Monday, April 17, 2017


Here's what happened.

It was dinner time. My daughter, Sarah, was reading a bedtime story to our grandson, Luka, five years old, in the spare bedroom. We had agreed that she would say goodnight and that I would then go in to read him one last story.

Well, I went in to his bedroom and Sarah finished reading her story and tried to say goodnight, but Luka threw a fit. He clung and clung to his mommy, screaming and yelling that he didn't want her to leave. Finally, she took off the silver bracelet she was wearing and put it on his arm. She told him she loved hm, and he could keep the bracelet all night long.

Luka was still screaming bloody murder when she left, closing the door quietly behind her. I managed to calm him down a little by showing him a new book, Freaky Tales, and asking him to choose one of the stories, which he did, finally, reluctantly, and soon got lost in the story he had chosen. It was the story of a mouse who wanted to be famous.

By the time I reached the end of the story, Luka seemed quite calm and ready to go to sleep. I gave him a kiss and told him that I loved him, tucked him in, and left him with his head down on the pillow.

All seemed well, until we were about to start on dinner. Then, a desperate, near-hysterical scream from the bedroom: "Mommy! Mommy!"

I went back, all ready to scold him gently and remind him that we had made a deal: one more story from grandpa, and then off to sleep.

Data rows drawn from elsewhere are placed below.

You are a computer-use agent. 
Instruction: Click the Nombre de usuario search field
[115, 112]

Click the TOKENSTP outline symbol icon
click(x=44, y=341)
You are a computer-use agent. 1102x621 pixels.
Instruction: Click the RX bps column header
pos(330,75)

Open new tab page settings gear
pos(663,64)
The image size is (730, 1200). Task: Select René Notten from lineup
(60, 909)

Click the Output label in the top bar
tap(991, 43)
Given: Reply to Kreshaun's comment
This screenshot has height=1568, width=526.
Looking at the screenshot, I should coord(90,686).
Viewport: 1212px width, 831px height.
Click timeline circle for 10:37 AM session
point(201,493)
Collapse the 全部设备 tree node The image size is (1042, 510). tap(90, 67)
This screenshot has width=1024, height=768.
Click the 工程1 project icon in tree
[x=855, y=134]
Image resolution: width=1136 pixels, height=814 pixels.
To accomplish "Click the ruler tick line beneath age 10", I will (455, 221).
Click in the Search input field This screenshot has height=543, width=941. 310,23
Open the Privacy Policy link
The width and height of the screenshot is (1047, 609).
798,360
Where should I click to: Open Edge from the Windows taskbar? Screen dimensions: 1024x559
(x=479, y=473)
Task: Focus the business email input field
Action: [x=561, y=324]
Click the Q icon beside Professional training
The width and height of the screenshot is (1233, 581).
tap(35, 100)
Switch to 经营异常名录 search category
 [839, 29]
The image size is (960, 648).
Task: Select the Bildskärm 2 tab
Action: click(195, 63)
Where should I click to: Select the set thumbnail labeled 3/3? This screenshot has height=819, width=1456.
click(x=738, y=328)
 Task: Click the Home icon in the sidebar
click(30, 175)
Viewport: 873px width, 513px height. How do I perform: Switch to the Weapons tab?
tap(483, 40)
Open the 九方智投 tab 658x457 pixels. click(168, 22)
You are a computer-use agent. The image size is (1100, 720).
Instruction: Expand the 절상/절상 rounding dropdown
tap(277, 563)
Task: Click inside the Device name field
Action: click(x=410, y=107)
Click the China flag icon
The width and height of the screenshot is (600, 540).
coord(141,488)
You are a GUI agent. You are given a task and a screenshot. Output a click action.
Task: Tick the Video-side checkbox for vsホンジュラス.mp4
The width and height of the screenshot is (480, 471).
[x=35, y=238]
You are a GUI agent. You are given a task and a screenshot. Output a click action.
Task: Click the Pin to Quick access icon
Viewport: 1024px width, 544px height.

But that wasn't it at all. He just wanted to give mommy's bracelet back. He allowed me to take it from him to give to her, and went happily off to sleep.

This morning, I told him how proud I was of him. I told him how our actions send messages. His Mom's message, in giving him the bracelet, was this: I love you and I'll be here with you, no matter what. His message to his mom: thanks, Mom, I know you love me, and I'll be okay. I can take care of myself.

Powerful messages, both, in two simple gestures. Luka had announced his trust and independence. Sometimes a teacher comes along in a very small, five-year-old package.